> [Dokumentauszug]:

===============

Der Verwaltungsgerichtshof hat durch den Vorsitzenden Senatspräsident Dr. Rigler, sowie Hofrätin Mag. Hainz-Sator und Hofrat Dr. Pürgy als Richter, unter Mitwirkung der Schriftführerin Mag. Tiefenböck, über die Revision der H L GmbH in P, vertreten durch Anwälte Mandl & Mitterbauer GmbH, in 4950 Altheim, Wiesnerstraße 2, gegen den Beschluss des Bundesverwaltungsgerichts vom , Zl. W155 2015659-1/15E, betreffend Feststellungsverfahren nach dem UVP-G 2000 (belangte Behörde vor dem Verwaltungsgericht: Oberösterreichische Landesregierung), zu Recht erkannt:

Spruch

Der angefochtene Beschluss wird wegen Rechtswidrigkeit seines Inhaltes aufgehoben.

Der Bund hat der Revisionswerberin Aufwendungen in Höhe von EUR 1.346,40 binnen zwei Wochen bei sonstiger Exekution zu ersetzen.

Begründung

1 1. Die Revisionswerberin betreibt einen Hühnerschlachtbetrieb und strebte mit ihrem Antrag vom die gewerbehördliche Genehmigung für die Änderung der Betriebsanlage in Form der Erhöhung der genehmigten Schlachtkapazität und Anpassung des Abwasserkonsenses an.

2 Mit gewerbebehördlichem Bescheid vom wurden zunächst Änderungen der Betriebsanlage unter Erteilung von Auflagen bewilligt, wobei die Festlegung des Schlachtkonsenses der "Enderledigung" vorbehalten wurde. Mit weiterem Bescheid der Gewerbebehörde vom wurde der Schlachtkonsens mit

54.750 t/a festgelegt. Beide Bescheide wurden mit befristet.

===============

> [Bereitgestellte Daten]:
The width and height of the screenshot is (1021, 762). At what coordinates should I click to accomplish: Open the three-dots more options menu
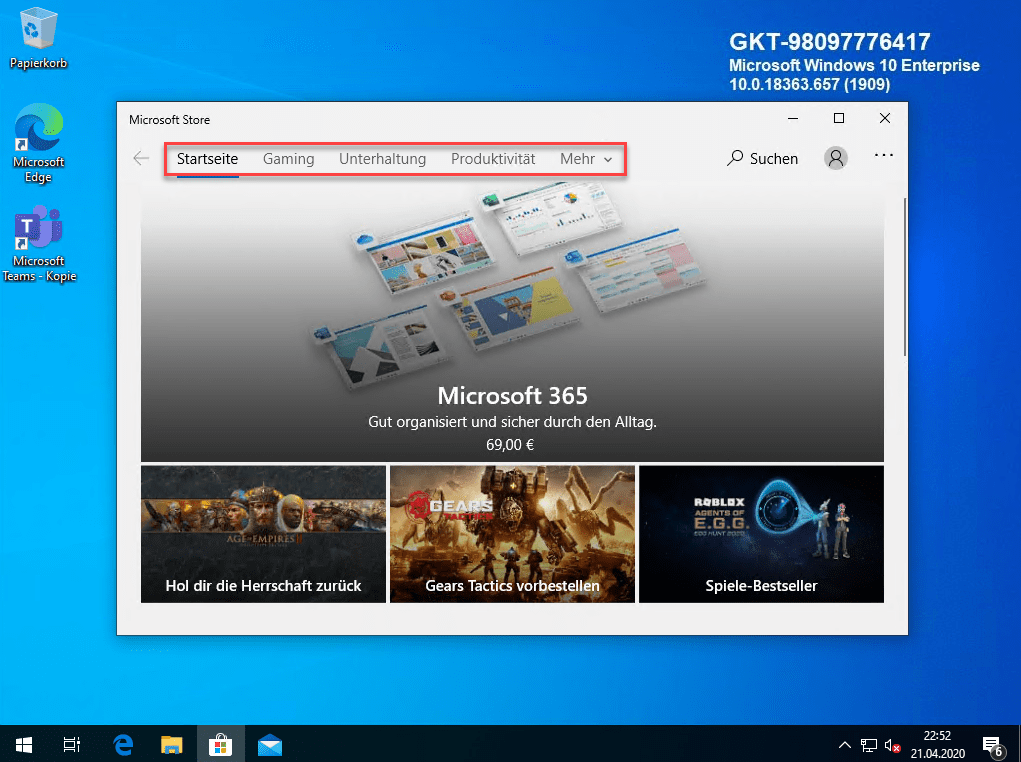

===============

> [Aufgaben]:
a – Welchen Betrag muss der Bund der Revisionswerberin laut Dokumentauszug ersetzen, und innerhalb welcher Frist?
b – Nenne alle Personen, die der Dokumentauszug als Vorsitzenden, Richter oder Schriftführerin des Verwaltungsgerichtshofs aufführt, jeweils mit ihrer Rolle.

> [Lösungen nach Reihenfolge]:
a – EUR 1.346,40 binnen zwei Wochen.

b –
- Senatspräsident Dr. Rigler (Vorsitzender)
- Hofrätin Mag. Hainz-Sator (Richterin)
- Hofrat Dr. Pürgy (Richter)
- Mag. Tiefenböck (Schriftführerin)